Fette Schlagzeile heute in den Online-Nachrichten: «Am Ende macht die Schweiz immer das Richtige».
Der Sonntags Blick traf Bidens neuen Mann in Bern. Und der neue Botschafter äusserte sich zum Neustart in Bern, zu einem geplanten Pharma-Abkommen und zum Ukraine-Gipfel im Tessin.
Ich mochte gar nicht mehr weiterlesen – in so wenigen Zeilen so viel Unheil und die glasklare Meinung der USA zur Schweiz -, das reichte mir vollkommen.
Wenn ich aus dem Mund eines US-Regierungsvertreters den Satz höre: «Am Ende macht die Schweiz immer das Richtige», dann kriege ich Hühnerhaut. Viele Leser dieser Nachricht fühlen sich gebauchpinselt über dieses «Lob». Das wichtigste hat der Herr Botschafter jedoch vergessen – nämlich die drei Worte «aus unserer Sicht»!
Hätte er gesagt «Am Ende macht die Schweiz aus unserer Sicht immer das Richtige», dann wäre die Aussage korrekt gewesen, wäre aber vielleicht dem einen oder anderen Leser doch sauer aufgestossen.
Denn es heisst nichts anderes, als dass die Schweiz wohl hin und wieder etwas Anderes hätte tun wollen, sich aber nach einer wohlwollenden «Ermahnung» des Lehrers aus den USA eines «Besseren» besann.
Wer nun meint, dieses «Bessere» sei zugunsten der Schweiz, der unterliegt einem fundamentalen Irrtum. Oder sind Sie der Meinung, der nach wie vor einseitige automatische Informations-«Austausch» sei zu unserem Wohl? Sehr vereinfacht gesagt, wollten die USA einfach einen Konkurrenten von Delaware aus dem Verkehr ziehen. Das ist ihnen hervorragend gelungen, dank der tatkräftigen Mithilfe der damaligen Bundesrätin Eveline Widmer-Schlumpf. Und das ist nur eines von vielen Beispielen, aber eines mit sehr grossen Auswirkungen.

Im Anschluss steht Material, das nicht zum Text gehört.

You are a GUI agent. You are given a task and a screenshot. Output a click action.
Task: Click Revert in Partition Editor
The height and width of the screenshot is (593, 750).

Womit wir bei dem Thema «Schweizer Politik(er)» wären. Aufmerksamen Beobachtern des Politikbetriebs in den Kantonen und in Bern ist es kaum entgangen, dass die meisten der aktuellen Politikdarsteller (wieso streift mich hier der Gedanke an die Ukraine – aber nur sehr kurz!) ihre Aufgabe nicht mehr in der Vertretung der Interessen der Kantone und des Bundes sehen. Nein, vielmehr geht es um Selbstdarstellung, Selbstverwirklichung und Streben nach noch mehr Einfluss. Dass das auf dem Rücken und gegen die Interessen der Wähler und Steuerzahler geschieht, interessiert sie offensichtlich nicht.
Die Neutralität der Schweiz und die Schweiz als sicherer Hafen für Finanzen waren die beiden Hauptgründe, die mehr als nur einmal dafür sorgten, dass die Schweiz vor grösseren Krisen und Auseinandersetzungen verschont blieb. Und Gottseidank waren trotz unterschiedlicher Meinungen die Politiker mit Rückgrat in der Überzahl.
Zur Frage ganz am Anfang: Nein, ich will nicht, dass sich die Schweiz weiterhin als «Satelliten-Staat» der USA (und der EU) aufführt. Ich will wieder eine Konzentration auf die eigenen Interessen, auch wenn das bedeutet, hin und wieder schwierige Zeiten durchstehen zu müssen. Aber waren es nicht schon früher die schwierigen Zeiten, die die Innovationskraft der Schweiz stärkten?